LinkedIn Newsletter: "Nonclusive by Design" · · 4 min read

3 Strategies Designers Use To Acknowledge Diversity

Three toilet signs, from the left showing a row with four pictograms of persons, an all-gender sign, and a water closet with handrails.
Three toilet signs, from left to right, showing a row with four pictograms of persons, an all-gender sign, and a water closet with handrails.

Hi there! 👋

I love toilet signs. They say a lot about our society and how people think.

We even did a study about different strategies illustrators and designers use to realise inclusive ambitions through signs on toilet doors [1].

Three Ways To Depict Diversity

In the study, we analysed about a hundred photos of toilet doors collected as part of our research* on categorisation, and identified three strategies:

1. Additive – Inclusion by Adding

Figure 1. Additive strategy: A sign with four different pictograms in a row.
Figure 1. Additive strategy: A sign with four different pictograms in a row.

Inclusive signage is achieved by adding pictograms of different persons (see Figure 1). The door has four pictograms depicting a person in a wheelchair, a man, a woman, and a mother changing diapers.

The strategy is additive, where inclusion is achieved by adding more and more pictograms to the door.

2. Combinatory – Inclusion by Combining

A sign saying "toilets" and carries an all-gender pictogram.
Figure 2. Combinatory strategy: The sign says "toilets" and carries an all-gender pictogram.

Inclusive signage is accomplished by composite pictograms (see Figure 2). The sign says “Toilets” and carries an all-gender pictogram. The sign deliberately moves beyond pinpointing separate genders, but it still categorises gender.

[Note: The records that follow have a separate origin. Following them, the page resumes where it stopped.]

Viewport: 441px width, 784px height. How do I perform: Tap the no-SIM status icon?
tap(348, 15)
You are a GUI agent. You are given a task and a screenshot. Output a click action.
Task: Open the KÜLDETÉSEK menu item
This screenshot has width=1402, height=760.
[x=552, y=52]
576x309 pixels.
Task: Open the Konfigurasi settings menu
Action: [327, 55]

The strategy is combinatory, where inclusion is achieved by creating a composite sign combining elements usually found as separate pictograms, e.g., “man”, “woman”, “transgender”.

3. Nonclusive – Nonclusion by Categorising Context and Function

Nonclusive strategy: a sign with a water closet and handrails.
Figure 3. Nonclusive strategy: a sign with a water closet and handrails. This sign can be found "in the wild" at the Faculty of Humanities at Gothenburg University.

Nonclusive signage is achieved by categorising and depicting something other than bodies, roles and persons. For example, a function can be depicted instead of a person (see Figure 3). In this example, the sign depicts a water closet with handrails.

The strategy is nonclusive [2], showing a shift in categorisation and design practice. Rather than identifying who should use the facility, the sign describes the context and function. What kind of room is it? If it is a toilet, what’s the layout of the room and its functions? By refraining from categorising people, bodies and roles, the focus shifts from the person to the environment and situation instead [3].

These three design approaches represent different ways of thinking about human diversity. While additive and combinatory designs often come from good intentions, they still work within a framework of categorisation that may unintentionally reinforce exclusion.

Towards Nonclusive Design?

The sign to the right is part of our research, where we are exploring a conceptual shift towards “Nonclusive Design”:

“Nonclusive design means design that resists categorisations of bodies/roles and that does not come with predefined or presupposed limits in terms of who it is meant for.” [2]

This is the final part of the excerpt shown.